Could you reproduce, word for word, the passage of the post about a book discussion of The Inheritance that starts with "Thursday, January 16, 2020" and goes on through "opinions went unshared."?

■ Excerpt provided:
──────────
Thursday, January 16, 2020

Musings on a Book Discussion of The Inheritance

The operative word here is "book!" What happens when what should be healthy talk about the merits of writing style or point of view devolves into over-sharing of personal anecdotes and diversion from the task at hand? Yesterday I attended my library's discussion of a memoir, the third in author Dani Shapiro's oeuvre, a fascinating psychological look at Ms. Shapiro's deepest thoughts and insecurities. Unfortunately, I sensed that too many considered opinions went unshared.

"The Inheritance" is rife with potential talking points apropos of twenty-first century concerns about privacy rights and the digital age.   
 This memoir is gorgeously written and remarkably personal so I expect that how readers receive the book may have much to do with whether or not they come to like Dani Shapiro herself or lose patience with her. 

What happened is that, well into her fifties, established in a successful career as novelist, memoirist, lecturer, mother, and partner, Ms. Shapiro, on a lark, sends her DNA into one of those mail away companies expecting to have all her notions about her learned background, steeped in Orthodox Judaism, confirmed. Instead she discovers that her beloved father was not, in fact, her biological dad. Shapiro is devastated by this news - wrecked really - and becomes obsessed with revisiting her life story (her folks are both dead) based upon this new information. Suddenly each strange, disparate incident, or overheard conversation takes on new significance. 

With the help of her journalist husband and some librarian level internet searching skills she is able to track down the unsuspecting man who, back when he was a student at Penn in the fifties, donated sperm to the Farris Institute in Philadelphia, a place that offered help to infertile couples but was later found to be using dubious methods of insemination and operating without medical licensing. 

What follows is Dani's uncomfortable pursuit of her biological father pushing for a meeting that he is initially unwilling to accommodate. Having been promised anonymity long before the advent of DNA testing, he is appalled at the thought of hearing from potentially hundreds of children who may be running around the country with his genetic code and who now, thanks to modern science, might come calling. And here's where the conversation got tricky. Whose rights take precedence? How much should adult children be told of their origin story? Do genetics diminish the importance, the devotion and love of the parent who raises us? The old nature vs. nurture conundrum comes front and center. Who are any of us really? And does it matter?

I suspect that each of us in the discussion room had definitive thoughts we may have wished to share but without the discipline to keep us on track and with no open ended questions to prompt deeper conversation, unfortunately our moderator let us down. The book will not let you down. It is an amazing examination of familial love and the ramifications of family secrets and lies coupled with a portrait of a woman in search of identity and ultimately realizing that she is who she always was. And that's enough.
──────────
■ The data:
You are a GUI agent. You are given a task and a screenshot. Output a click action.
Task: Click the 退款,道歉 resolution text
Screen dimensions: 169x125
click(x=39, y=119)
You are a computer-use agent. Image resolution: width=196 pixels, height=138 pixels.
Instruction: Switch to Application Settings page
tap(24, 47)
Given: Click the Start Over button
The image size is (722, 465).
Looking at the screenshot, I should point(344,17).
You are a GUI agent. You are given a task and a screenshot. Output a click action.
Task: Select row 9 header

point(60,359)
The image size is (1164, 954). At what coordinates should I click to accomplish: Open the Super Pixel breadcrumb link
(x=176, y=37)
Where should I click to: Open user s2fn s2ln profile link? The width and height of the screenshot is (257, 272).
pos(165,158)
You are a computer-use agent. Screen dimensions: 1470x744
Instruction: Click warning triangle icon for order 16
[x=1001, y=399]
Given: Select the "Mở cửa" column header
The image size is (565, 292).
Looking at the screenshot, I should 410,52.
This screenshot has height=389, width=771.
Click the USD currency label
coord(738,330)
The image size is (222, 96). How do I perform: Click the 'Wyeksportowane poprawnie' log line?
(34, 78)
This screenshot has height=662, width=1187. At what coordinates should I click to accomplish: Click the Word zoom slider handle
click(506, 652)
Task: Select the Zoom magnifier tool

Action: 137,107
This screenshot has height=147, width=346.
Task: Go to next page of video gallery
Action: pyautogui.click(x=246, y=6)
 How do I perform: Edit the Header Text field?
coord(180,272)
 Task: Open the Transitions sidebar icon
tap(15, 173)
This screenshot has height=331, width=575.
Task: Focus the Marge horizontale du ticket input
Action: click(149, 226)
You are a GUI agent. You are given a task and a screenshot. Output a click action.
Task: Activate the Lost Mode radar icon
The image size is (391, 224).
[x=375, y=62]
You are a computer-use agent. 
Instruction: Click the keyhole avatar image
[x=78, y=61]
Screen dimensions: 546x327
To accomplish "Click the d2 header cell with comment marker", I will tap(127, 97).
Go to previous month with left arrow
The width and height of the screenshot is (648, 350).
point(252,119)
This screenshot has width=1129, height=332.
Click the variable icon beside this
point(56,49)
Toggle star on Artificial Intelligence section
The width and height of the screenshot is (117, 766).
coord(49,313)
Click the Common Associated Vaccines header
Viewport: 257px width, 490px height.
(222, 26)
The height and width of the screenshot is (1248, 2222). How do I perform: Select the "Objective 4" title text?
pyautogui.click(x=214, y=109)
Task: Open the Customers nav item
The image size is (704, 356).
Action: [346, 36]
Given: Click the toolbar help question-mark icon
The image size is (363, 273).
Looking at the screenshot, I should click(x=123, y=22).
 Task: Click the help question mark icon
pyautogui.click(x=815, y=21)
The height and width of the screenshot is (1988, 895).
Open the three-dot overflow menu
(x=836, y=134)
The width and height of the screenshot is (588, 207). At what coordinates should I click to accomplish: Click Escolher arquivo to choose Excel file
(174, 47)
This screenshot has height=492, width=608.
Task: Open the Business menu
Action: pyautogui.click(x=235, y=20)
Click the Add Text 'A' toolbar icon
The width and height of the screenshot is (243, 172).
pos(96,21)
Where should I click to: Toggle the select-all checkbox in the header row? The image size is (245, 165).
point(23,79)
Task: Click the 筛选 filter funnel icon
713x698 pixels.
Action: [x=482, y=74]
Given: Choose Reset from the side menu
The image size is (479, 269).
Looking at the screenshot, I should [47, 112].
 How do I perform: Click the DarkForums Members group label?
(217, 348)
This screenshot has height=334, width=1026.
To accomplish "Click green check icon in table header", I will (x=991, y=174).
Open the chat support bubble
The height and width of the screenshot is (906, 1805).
──────────
■ Answer space:
Thursday, January 16, 2020

Musings on a Book Discussion of The Inheritance

The operative word here is "book!" What happens when what should be healthy talk about the merits of writing style or point of view devolves into over-sharing of personal anecdotes and diversion from the task at hand? Yesterday I attended my library's discussion of a memoir, the third in author Dani Shapiro's oeuvre, a fascinating psychological look at Ms. Shapiro's deepest thoughts and insecurities. Unfortunately, I sensed that too many considered opinions went unshared.